M204L-M204M-M204N.  Pharmaceutical Economics and Policy. (1-1-2)
(Same as Health Services M204A-M204B-M204C.) Seminar, three hours every other week for three terms. Requisites: courses 201A, 201B, 201C, Health Services M236. Limited to graduate public health and economics students. Various topics in economics of pharmaceutical industry, including rates of innovation, drug regulation, and economic impact of pharmaceuticals. In Progress (M204L, M204M) and S/U or letter (M204N) grading

M208. Introduction to Demographic Methods. (4)

(Same as Biostatistics M208, Community Health Sciences M208, and Sociology M213A.) Lecture, four hours. Preparation: one introductory statistics course. Introduction to methods of demographic analysis. Topics include demographic rates, standardization, decomposition of differences, life tables, survival analysis, cohort analysis, birth interval analysis, models of population growth, stable populations, population projection, and demographic data sources. Letter grading.

261A-261B. Labor Economics I, II. (4-4)

Lecture, three hours. S/U or letter grading:

261A. Labor Economics I. (4) Lecture, three hours. Wage determination in competitive labor markets. Extension of wage determination to schooling and occupational choice, life-cycle earnings profiles, discrimination, minimum wage legislation, and unionism. Emphasis on empirical literature. S/U or letter grading.
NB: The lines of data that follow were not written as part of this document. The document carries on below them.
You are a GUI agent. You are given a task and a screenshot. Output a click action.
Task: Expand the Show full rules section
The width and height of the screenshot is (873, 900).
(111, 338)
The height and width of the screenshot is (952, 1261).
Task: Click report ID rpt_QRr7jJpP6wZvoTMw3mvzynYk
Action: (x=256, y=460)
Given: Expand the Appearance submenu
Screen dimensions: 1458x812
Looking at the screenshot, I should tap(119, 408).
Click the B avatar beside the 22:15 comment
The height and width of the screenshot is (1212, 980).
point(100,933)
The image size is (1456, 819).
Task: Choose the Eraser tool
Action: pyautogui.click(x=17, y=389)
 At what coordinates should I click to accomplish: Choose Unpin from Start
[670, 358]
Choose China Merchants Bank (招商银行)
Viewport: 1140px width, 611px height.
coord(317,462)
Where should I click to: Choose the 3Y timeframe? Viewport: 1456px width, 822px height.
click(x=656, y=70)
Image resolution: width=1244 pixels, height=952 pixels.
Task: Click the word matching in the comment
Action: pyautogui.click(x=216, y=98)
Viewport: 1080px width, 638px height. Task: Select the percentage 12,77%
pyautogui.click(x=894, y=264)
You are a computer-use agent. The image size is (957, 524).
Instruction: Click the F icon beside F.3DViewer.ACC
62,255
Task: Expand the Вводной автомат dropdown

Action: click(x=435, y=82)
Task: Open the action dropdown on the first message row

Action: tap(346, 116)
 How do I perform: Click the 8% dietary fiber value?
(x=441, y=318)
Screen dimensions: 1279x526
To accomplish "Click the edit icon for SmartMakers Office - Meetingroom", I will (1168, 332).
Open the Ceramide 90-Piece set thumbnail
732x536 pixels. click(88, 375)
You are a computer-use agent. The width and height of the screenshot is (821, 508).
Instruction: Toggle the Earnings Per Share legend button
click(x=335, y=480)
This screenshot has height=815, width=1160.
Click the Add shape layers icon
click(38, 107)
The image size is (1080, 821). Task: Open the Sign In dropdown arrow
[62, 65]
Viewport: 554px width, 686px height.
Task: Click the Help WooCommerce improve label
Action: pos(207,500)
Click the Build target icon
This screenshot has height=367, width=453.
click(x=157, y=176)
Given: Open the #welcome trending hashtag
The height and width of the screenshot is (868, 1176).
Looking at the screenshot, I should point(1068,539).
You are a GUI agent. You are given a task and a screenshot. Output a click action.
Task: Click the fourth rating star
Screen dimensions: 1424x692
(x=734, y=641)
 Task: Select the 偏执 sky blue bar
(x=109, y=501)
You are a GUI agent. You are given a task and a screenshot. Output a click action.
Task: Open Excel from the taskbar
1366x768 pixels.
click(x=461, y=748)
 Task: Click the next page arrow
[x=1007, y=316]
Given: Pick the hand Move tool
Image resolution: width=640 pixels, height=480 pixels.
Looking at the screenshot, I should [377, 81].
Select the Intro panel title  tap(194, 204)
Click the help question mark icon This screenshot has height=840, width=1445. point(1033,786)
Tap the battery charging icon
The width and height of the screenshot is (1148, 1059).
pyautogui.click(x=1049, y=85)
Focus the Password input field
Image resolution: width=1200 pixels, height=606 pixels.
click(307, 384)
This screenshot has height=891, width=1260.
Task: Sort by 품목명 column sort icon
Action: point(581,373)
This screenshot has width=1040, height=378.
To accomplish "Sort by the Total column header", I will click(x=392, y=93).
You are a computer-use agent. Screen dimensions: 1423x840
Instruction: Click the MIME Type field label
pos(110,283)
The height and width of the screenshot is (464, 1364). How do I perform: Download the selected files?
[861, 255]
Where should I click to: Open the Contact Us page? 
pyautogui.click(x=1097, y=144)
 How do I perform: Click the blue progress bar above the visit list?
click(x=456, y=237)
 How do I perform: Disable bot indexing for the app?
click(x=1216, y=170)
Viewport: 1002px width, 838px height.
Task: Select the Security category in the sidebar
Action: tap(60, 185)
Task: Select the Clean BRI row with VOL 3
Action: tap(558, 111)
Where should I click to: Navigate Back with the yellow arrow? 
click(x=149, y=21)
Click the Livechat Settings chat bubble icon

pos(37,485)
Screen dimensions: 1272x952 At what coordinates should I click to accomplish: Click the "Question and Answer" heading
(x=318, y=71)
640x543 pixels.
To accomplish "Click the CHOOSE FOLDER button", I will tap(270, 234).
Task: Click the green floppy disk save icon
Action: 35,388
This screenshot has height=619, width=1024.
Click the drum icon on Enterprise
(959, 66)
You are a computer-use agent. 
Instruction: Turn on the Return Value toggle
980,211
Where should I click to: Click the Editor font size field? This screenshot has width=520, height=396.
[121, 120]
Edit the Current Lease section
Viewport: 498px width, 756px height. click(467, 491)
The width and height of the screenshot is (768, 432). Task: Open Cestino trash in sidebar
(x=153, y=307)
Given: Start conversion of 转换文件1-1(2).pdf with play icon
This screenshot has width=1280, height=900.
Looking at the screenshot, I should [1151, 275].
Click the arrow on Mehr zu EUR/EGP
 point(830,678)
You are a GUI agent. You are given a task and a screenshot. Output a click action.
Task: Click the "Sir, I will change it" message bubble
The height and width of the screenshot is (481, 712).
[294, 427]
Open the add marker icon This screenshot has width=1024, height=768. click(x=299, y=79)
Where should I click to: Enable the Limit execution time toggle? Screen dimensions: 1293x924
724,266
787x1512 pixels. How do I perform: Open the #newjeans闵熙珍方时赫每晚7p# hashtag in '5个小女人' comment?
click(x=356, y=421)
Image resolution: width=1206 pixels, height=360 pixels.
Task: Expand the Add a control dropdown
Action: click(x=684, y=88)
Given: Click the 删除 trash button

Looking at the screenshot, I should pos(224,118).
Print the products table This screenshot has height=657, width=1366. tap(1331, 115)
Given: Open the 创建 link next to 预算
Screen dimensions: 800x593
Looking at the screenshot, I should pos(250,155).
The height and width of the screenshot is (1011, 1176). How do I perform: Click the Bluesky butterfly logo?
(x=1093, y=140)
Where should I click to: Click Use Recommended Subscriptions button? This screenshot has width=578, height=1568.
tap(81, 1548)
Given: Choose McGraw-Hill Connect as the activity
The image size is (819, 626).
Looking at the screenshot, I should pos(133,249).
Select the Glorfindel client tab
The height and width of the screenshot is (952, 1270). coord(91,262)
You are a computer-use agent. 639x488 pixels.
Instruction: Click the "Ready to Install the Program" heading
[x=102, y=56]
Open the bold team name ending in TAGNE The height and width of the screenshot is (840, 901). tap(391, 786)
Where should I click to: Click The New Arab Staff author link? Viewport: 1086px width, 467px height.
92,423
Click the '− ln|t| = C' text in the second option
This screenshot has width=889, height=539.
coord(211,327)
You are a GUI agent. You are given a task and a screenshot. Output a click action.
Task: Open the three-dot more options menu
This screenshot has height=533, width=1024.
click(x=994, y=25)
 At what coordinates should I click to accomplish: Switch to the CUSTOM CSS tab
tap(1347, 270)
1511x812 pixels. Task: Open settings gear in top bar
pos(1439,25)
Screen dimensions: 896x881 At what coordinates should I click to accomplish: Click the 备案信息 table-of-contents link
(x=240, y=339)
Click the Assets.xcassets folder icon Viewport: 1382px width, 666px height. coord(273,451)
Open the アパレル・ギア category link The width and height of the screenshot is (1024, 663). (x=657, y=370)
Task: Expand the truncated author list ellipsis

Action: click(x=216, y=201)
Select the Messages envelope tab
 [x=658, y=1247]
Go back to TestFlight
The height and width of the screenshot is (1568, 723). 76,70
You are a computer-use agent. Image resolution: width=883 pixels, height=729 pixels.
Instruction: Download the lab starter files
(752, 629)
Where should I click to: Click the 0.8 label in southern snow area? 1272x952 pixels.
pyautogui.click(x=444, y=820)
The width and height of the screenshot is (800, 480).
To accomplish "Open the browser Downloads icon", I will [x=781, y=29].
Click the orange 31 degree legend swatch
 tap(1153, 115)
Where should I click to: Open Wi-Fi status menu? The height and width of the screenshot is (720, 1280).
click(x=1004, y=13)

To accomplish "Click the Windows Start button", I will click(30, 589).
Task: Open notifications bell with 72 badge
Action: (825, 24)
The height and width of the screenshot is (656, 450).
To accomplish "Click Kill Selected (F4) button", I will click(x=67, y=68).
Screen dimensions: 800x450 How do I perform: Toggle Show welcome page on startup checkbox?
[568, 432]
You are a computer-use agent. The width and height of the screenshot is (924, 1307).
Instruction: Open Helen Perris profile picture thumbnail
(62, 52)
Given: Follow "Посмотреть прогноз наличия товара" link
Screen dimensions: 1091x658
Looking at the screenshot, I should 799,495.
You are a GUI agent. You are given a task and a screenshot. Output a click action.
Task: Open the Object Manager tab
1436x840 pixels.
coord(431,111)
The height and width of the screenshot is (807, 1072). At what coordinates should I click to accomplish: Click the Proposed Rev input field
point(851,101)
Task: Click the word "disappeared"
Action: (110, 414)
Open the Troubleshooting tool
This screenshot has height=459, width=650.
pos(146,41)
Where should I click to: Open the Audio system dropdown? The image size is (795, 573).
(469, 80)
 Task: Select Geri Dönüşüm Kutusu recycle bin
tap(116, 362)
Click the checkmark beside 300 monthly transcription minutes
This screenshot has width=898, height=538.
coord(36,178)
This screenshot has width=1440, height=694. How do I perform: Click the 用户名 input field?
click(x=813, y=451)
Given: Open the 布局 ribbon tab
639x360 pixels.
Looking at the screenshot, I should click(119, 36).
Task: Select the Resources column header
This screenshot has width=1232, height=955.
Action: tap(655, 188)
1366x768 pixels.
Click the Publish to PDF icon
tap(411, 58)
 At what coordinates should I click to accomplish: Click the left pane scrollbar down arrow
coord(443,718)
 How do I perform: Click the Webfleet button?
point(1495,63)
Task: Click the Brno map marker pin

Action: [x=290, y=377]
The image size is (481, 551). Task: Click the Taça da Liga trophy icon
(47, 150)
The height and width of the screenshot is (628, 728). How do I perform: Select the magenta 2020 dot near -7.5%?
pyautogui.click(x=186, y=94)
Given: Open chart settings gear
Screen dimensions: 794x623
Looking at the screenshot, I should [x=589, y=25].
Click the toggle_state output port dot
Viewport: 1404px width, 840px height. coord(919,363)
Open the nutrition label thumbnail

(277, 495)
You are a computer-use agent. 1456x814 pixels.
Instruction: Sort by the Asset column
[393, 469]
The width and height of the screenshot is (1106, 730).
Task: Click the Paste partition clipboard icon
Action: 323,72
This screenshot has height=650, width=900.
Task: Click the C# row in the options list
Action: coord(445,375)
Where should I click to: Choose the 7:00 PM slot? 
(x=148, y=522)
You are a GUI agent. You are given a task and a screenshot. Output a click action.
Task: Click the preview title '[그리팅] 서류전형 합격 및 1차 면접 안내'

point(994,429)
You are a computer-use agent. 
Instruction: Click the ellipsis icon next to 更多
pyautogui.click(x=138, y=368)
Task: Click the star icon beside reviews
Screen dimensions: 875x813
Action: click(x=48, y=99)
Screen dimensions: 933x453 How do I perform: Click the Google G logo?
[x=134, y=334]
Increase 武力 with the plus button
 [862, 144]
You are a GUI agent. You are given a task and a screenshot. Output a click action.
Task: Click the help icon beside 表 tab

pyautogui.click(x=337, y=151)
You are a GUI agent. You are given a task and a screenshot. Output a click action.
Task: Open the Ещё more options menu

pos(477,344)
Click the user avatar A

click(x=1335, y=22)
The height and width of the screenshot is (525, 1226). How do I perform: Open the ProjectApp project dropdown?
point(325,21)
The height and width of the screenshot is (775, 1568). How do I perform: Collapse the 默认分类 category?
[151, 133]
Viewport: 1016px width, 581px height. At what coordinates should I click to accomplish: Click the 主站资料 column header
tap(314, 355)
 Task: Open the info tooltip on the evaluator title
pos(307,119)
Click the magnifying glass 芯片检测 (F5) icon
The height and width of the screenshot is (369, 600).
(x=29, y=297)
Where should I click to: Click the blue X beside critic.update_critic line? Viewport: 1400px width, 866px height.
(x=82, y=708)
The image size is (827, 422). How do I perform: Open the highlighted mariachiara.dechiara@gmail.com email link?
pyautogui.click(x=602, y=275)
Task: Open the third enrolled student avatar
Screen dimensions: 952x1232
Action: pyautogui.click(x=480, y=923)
261B. Labor Economics II. (4) Lecture, three hours. Requisite: course 261A. Models of life-cycle learning and work behavior, with particular emphasis on recent literature examining labor force behavior and experience of women. S/U or letter grading.

262A-262Z. Topics in Labor Economics. (4 each)

Lecture, three hours. Current research in labor economics. Content varies. May be repeated for credit. S/U or letter grading:

268A-268B-268C. Proseminars: Labor and Population. (4-4-4)

Seminar, three hours. Quarterly seminars for predissertation and dissertation writers working on empirical issues in areas of labor and population, broadly defined. Presentation of work-in-progress or background material for proposed thesis topics, to be discussed and criticized by faculty and fellow students. Presentation or research paper required. S/U grading.

269A-269B-269C. Workshops: Labor Economics. (4-4-4)

Lecture, three hours. Workshops for predissertation and dissertation writers. Research in progress presented, discussed, and criticized by visiting experts, UCLA faculty members, advanced graduate students. Research paper required. S/U grading.